WRITTEN EXERCISE ▸
Filter the lines below, keeping each one that contains the word "width".

Records for locating displayed items
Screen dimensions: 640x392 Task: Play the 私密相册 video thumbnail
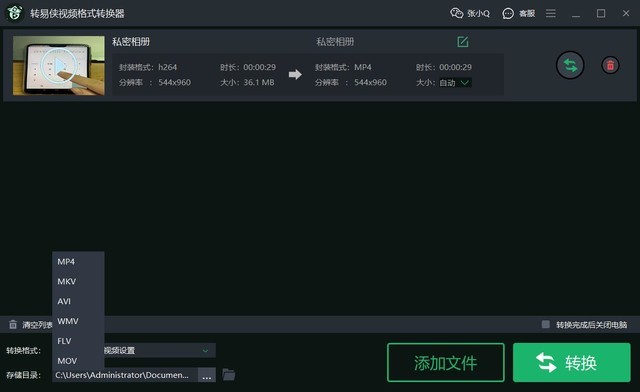[59, 65]
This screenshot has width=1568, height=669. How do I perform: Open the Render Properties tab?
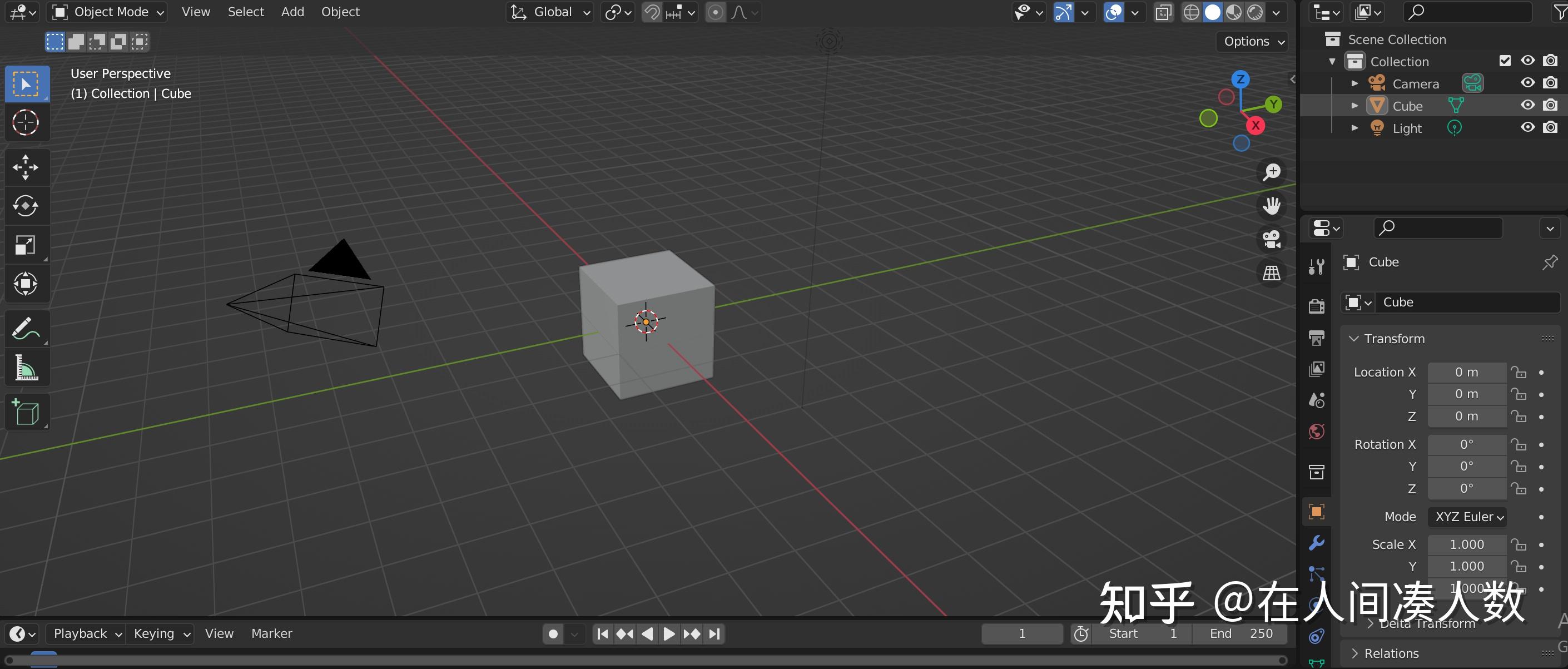[x=1316, y=306]
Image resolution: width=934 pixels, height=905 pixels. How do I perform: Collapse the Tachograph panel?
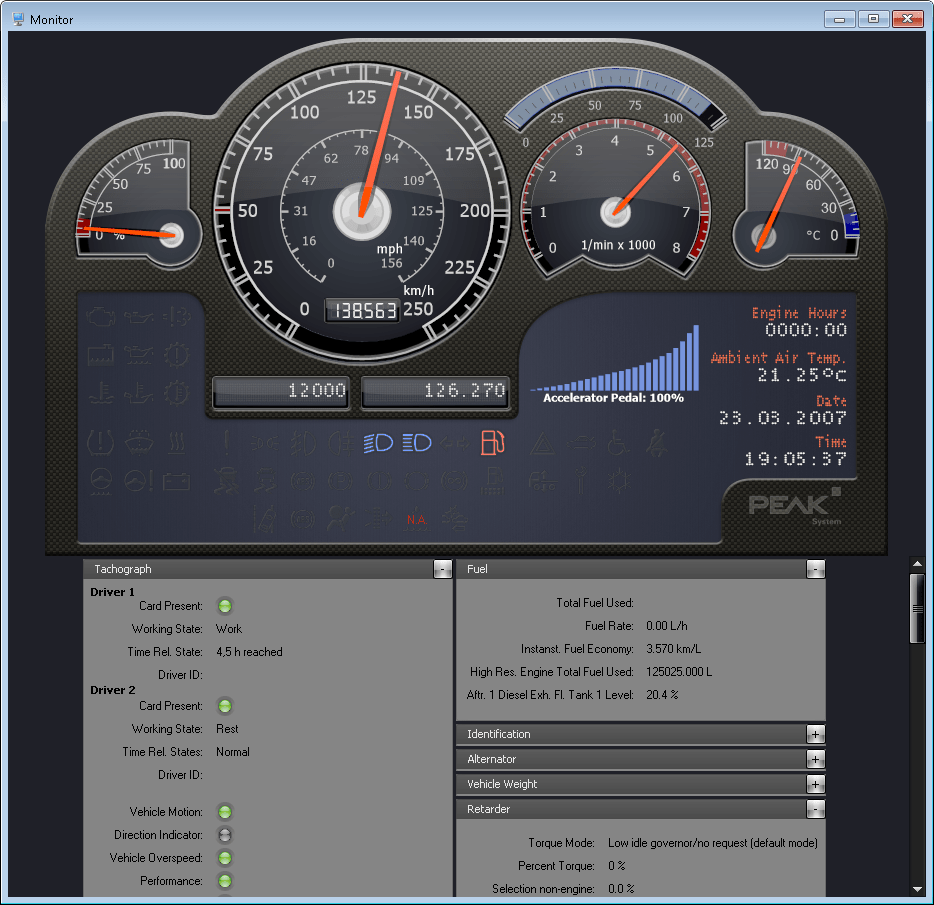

WRITTEN ANSWER ▸
This screenshot has width=1568, height=669. How do I perform: Open the Render Properties tab?
Image resolution: width=934 pixels, height=905 pixels. How do I perform: Collapse the Tachograph panel?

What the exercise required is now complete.